The spokesman of the US Department of State Ned Price said on Tuesday that the USA is looking into reports about the detention of relatives of the American-Egyptian human rights defender Mohamed Soltan. “We have and we continue to engage the Egyptian government on human rights concerns, and we take seriously all allegations of arbitrary arrest or detention,” said Price.
A statement issued by the Freedom Initiative, the human rights organisation established by Soltan, said that six members of Soltan’s family were arrested on Sunday by Egyptian secret police. “Soltan is calling attention to the impunity and disregard for human rights under the current Egyptian regime. Now the Egyptian regime is arresting his relatives to try to intimidate him into silence,” said Eric Lewis, Soltan’s lawyer. Lewis added that Egyptian security forces raided the homes of Soltan’s relatives last year.

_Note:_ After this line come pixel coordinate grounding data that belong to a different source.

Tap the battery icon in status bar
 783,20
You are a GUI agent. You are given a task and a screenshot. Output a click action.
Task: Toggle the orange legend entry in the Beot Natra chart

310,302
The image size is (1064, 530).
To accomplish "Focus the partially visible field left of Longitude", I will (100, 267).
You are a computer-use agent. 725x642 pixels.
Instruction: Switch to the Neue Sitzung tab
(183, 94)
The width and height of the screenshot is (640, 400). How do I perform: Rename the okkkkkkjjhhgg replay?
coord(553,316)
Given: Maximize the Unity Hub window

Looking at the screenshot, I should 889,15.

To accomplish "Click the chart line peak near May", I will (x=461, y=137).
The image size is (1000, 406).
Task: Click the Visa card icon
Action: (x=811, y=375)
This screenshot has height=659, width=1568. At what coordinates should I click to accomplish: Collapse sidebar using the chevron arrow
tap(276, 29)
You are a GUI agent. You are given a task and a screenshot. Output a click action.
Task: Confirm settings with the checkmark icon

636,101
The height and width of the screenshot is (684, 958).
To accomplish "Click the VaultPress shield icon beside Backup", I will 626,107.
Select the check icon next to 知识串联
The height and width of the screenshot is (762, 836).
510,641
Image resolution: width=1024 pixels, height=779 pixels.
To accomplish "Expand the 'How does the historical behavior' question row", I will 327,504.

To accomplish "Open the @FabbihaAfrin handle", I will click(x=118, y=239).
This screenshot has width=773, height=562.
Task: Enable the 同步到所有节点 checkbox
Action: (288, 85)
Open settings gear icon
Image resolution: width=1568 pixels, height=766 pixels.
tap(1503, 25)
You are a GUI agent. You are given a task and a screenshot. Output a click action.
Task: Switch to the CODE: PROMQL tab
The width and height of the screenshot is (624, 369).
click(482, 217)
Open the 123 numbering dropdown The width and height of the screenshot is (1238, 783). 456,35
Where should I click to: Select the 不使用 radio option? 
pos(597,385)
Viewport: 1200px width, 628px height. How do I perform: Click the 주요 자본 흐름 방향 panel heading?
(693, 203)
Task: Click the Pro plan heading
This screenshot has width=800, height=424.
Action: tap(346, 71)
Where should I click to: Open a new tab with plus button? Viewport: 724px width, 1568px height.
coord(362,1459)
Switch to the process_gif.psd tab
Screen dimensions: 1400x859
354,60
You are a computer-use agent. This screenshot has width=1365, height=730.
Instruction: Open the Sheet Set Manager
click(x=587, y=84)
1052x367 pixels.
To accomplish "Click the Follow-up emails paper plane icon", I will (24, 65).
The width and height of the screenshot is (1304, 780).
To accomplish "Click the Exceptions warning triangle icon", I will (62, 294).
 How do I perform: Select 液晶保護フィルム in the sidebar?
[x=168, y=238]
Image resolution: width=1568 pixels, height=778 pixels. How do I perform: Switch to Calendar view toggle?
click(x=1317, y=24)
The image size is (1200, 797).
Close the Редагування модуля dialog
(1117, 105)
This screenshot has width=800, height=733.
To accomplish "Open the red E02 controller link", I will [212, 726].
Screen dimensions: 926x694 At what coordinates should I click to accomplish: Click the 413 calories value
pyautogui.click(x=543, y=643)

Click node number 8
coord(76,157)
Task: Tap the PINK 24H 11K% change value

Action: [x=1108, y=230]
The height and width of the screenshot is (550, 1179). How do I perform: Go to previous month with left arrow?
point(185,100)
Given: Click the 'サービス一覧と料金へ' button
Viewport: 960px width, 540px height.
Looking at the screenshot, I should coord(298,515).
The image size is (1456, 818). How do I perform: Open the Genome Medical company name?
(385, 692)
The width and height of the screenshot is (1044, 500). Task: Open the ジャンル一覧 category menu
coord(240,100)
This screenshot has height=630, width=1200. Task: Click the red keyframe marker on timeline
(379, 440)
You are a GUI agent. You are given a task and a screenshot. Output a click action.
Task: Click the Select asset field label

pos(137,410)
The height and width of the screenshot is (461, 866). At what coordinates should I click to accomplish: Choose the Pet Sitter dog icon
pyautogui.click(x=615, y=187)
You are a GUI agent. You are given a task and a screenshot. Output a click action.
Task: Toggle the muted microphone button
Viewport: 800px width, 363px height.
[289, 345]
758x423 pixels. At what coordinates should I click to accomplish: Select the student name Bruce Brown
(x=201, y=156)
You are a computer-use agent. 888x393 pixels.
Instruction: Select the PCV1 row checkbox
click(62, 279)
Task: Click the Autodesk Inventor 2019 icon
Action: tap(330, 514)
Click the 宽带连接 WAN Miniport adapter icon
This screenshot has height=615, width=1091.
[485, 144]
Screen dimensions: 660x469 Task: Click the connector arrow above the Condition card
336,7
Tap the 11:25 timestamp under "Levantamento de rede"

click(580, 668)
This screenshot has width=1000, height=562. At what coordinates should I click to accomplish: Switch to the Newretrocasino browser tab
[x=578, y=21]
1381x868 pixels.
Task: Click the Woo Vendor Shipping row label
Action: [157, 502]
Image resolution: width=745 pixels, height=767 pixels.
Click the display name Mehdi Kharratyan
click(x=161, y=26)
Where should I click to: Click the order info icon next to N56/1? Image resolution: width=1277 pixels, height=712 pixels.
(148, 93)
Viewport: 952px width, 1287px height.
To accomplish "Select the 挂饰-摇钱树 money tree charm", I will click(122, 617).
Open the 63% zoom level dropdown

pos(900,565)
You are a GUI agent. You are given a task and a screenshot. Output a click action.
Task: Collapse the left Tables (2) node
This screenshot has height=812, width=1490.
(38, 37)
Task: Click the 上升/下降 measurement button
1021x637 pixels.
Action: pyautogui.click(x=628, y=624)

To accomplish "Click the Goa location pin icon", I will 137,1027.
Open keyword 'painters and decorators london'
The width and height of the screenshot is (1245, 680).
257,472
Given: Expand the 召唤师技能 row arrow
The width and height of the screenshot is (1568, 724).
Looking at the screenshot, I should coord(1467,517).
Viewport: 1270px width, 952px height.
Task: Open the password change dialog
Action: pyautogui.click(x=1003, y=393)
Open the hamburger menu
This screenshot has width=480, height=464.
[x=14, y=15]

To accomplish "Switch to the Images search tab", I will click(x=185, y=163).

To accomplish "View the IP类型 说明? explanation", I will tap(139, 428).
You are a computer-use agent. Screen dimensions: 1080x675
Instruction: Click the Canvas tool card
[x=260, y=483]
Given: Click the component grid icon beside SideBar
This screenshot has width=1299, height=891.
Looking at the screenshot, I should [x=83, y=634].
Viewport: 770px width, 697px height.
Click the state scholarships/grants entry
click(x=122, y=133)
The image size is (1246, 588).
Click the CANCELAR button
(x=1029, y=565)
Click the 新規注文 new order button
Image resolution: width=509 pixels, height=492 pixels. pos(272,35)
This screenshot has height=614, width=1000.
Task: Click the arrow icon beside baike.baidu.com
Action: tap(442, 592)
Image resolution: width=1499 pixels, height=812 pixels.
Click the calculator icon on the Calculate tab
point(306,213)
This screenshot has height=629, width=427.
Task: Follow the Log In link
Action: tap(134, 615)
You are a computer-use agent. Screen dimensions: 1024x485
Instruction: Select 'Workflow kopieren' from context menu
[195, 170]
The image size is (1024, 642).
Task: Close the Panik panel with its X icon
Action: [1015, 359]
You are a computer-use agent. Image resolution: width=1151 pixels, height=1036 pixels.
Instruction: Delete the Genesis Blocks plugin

Soltan, who lives in Virginia, was arrested in August 2013 in Egypt and accused of crimes including “spreading false information” before being released in 2015. He has sued the Egyptian ex-Prime Minister Hazem el-Beblawi in the US district court accusing him of being responsible for detaining and torturing him. The Egyptian regime had demanded immunity for el-Beblawi, but the new American administration suspended this immunity whilst they investigated the case.
Over the past few years, the Egyptian government has targeted relatives of prominent opponents abroad in order to pressure them into silence.